In the final analysis of the double-blind, phase III KEYNOTE-826 trial, The addition of #pembrolizumab to chemotherapy with or without #bevacizumab improved the clinical outcomes in patients with recurrent, persistent, or metastatic #cervical cancer with no prior therapy.
In this randomized trial, 617 patients with with persistent, recurrent, or metastatic cervical cancer not previously treated with systemic chemo (prior radiosensitizing chemotherapy allowed) and not amenable to curative treatment (surgery or radiation) were randomized 1:1 to pembrolizumab 200 mg or placebo Q3W for up to 35 cycles + chemo (paclitaxel 175 mg/m2 + cisplatin 50 mg/m2 or carboplatin AUC 5), ± bevacizumab 15 mg/kg. Pts were stratified by their metastatic status at diagnosis, bevacizumab use, and PD-L1 CPS score (<1, 1 to <10, or ≥10). Dual primary end points were OS and PFS tested sequentially in the PD-L1 CPS ≥1, all-comer, and CPS ≥10 populations.
After median follow-up of more than 3 years (39.1 months). The addition of pembrolizumab to chemotherapy ± bevacizumab significantly reduced the risk of death by 40% in the PD-L1 CPS ≥1 population, by 37% in the all-comer population, and by 42% in the CPS ≥10 population. Median OS was 28.6m in the pembrolizumab + CTx arm Vs 16.5m in the placebo + CTx arm (HR= 0.6, P< 0.0001) in pts with PD-L1 CPS ≥ 1. In all-comer, the mOS was 26.4m vs 16.8m in both arms respectively (HR=0.63, P<0.0001). Moreover, in pts with PD-L1 CPS≥ 10, mOS was 29.6m vs 17.4m in both arms respectively (HR=0.58, P <0.0001).
Similarly, PFS outcomes were also superior with the addition of pembrolizumab to chemotherapy in patients with PD-L1 CPS ≥ 1 (H=0.58; P <0.0001), in the overall population (HR=0.61; P <0.0001), and in patients with PD-L1 CPS ≥ 10 (HR=0.52; P <0.0001).

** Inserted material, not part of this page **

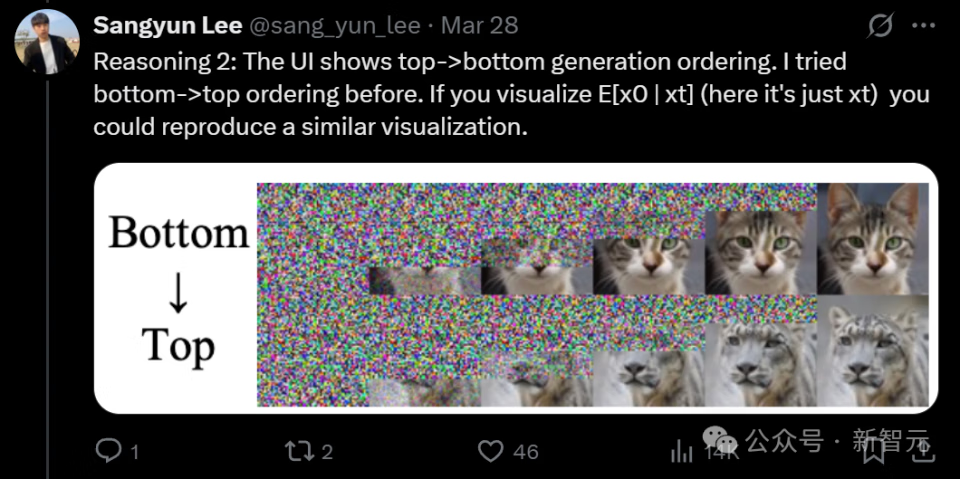Image resolution: width=960 pixels, height=479 pixels.
Task: Click the reply count showing 1
Action: 134,453
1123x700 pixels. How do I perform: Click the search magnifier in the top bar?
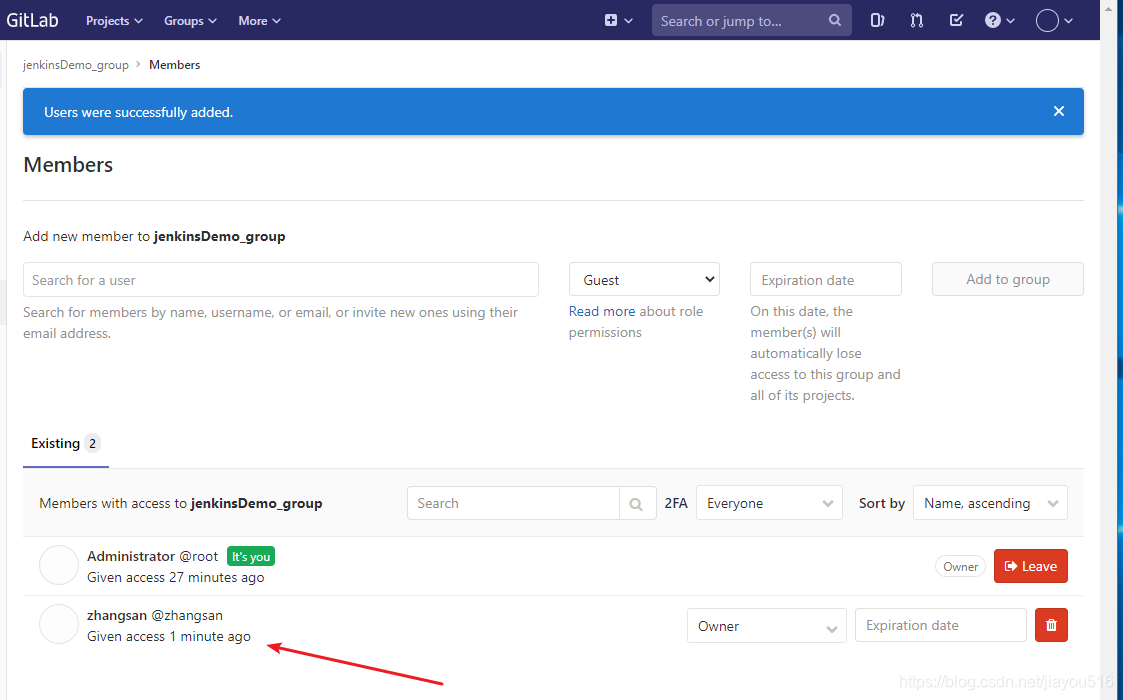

The pembro + chemo benefit was evident regardless of bev use. Grade ≥3 AE incidence was 82.4% in the pembro + chemo arm and 75.4% in the placebo + chemo arm. The most common grade ≥3 AEs were anemia (30.3% vs 27.8%), neutropenia (12.4% vs 9.7%), and hypertension (10.4% vs 11.7%).
Continuing research aims to evaluate how pembrolizumab and other immune checkpoint inhibitors can be utilized at earlier stages of the disease. While the phase 3 CALLA trial revealed no significant improvement in effectiveness when the durvalumab was added to chemoradiation for patients with locally advanced cervical cancer, there are other trials still in progress. Currently, the randomized phase III KEYNOTE-A18 trial is assessing the potential benefits of adding pembrolizumab to chemoradiotherapy for patients with locally advanced cervical cancer."